§ What to work on:
Rewrite every record below, changing "title bar" to "window header" and keeping everything else the same. Leave the pictures out of your answer.
═══ Data
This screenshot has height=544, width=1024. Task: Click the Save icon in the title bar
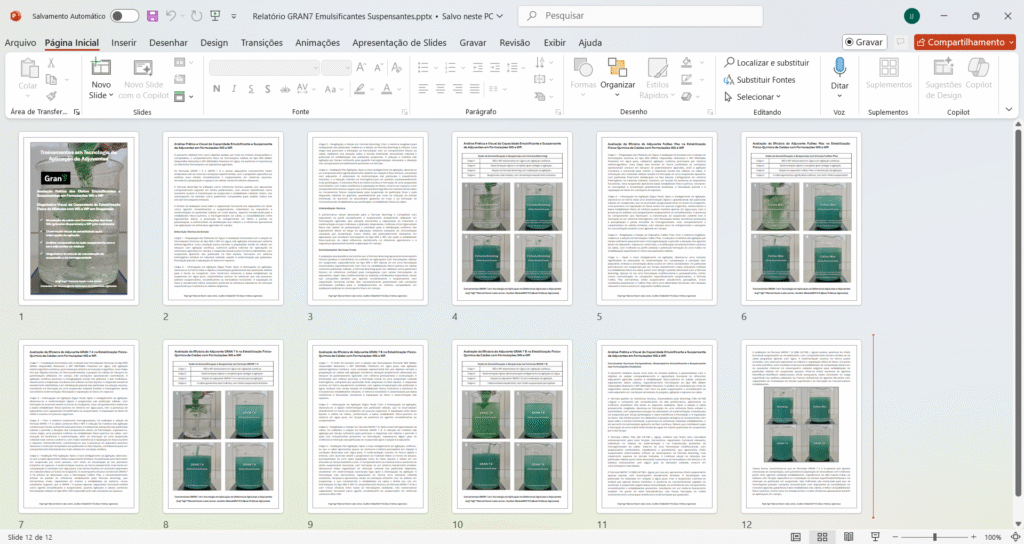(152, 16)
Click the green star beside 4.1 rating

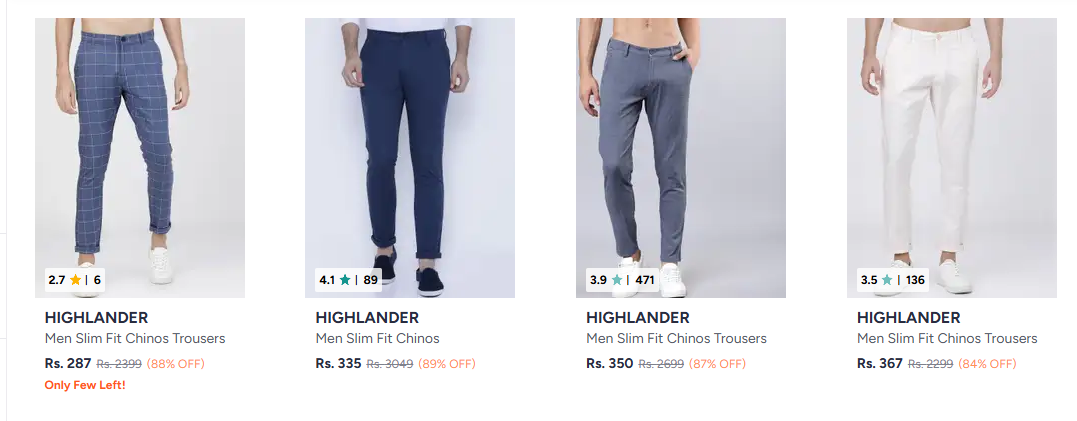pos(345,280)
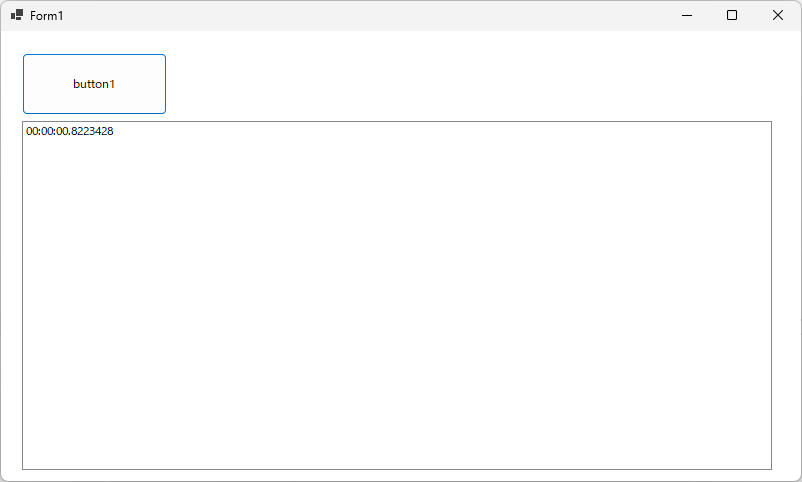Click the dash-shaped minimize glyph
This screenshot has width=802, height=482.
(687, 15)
══════
§ In response:
This screenshot has height=544, width=1024. Task: Click the Save icon in the window header
(152, 16)
Click the green star beside 4.1 rating

pos(345,280)
Click the dash-shaped minimize glyph
This screenshot has width=802, height=482.
(687, 15)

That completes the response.